This I believe…
I believe in the power of fear. When I was an 18 year old flying home from a Christmas visit with my college roommate’s family, the plane hit an electrical storm somewhere over the Mid-Atlantic States. The lights dimmed, the plane rocked and bucked. Prior to that moment, it had never occurred to me to fear flying – I was young, eager to see and experience the world, and an airplane was nothing, if not a vehicle to the wider world. And yet, here I was, on a plane, completely alone, terrified. We approached Boston, but instead of landing, made a steep ascent at the last moment. The pilot’s voice floated through the cabin, telling us that the landing gear had been damaged in the storm, that we were to assume the crash position and that, out of fuel, he would attempt to land in the Boston Harbor. People around me screamed, sobbed, someone started praying. I hugged my legs, closed my eyes and my mind, usually so nimble and busy, became a blank, white landscape. The terror wiped out all thought, and I waited, numb, for what was next, not knowing how to conceptualize what might be next.

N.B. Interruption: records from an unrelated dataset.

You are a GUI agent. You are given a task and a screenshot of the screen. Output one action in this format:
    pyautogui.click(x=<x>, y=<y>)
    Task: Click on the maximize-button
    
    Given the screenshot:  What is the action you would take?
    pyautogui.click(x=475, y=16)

Somehow, despite his dire prediction of a watery landing, the pilot managed to land on the airstrip. How? I don’t know. The airport was dark when we got there, apparently shut down. My parents had been told that no flights would land, so they had returned to New Hampshire, and I found myself alone, with no resources. This was in the days before credit cards were issued to college students as a matter of course – and it was pre-cell phone as well. So I stood for a moment, already doubting that I’d had the experience I’d just (miraculously) survived, getting my bearings, looking for a pay phone, feeling more alone than I’d ever thought possible.

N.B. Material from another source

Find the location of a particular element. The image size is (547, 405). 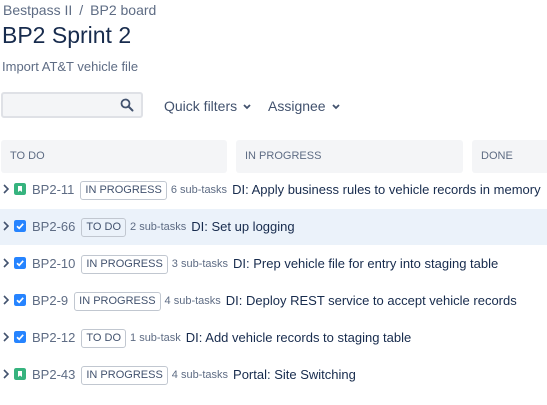

breadcrumb-project-link: Bestpass II is located at coordinates (38, 10).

Most of the time, we avoid wading into our every-day fears. Will I keep this job? Be able to pay my mortgage? Will my daughter do well in school? Be confident and happy as she grows? Will I stay healthy? Will the people I love? And yet, it is really only when we appreciate the fear, its relentless return to the abyss, that we are fully engaged. The sense of reassurance, of control, are the illusion and each of us, from the moment we wake up, are on a solitary trip in a dimly lit plane whose landing is uncertain.
My 6 year old daughter asked me this spring if we could fly somewhere – “Please, Mama,” she begged, bright-eyed, clearly enthralled with the thought of gliding above the ground like a bird. And of course I had to say yes, because part of the immense power of fear lies in the strength it bestows upon those who overcome it.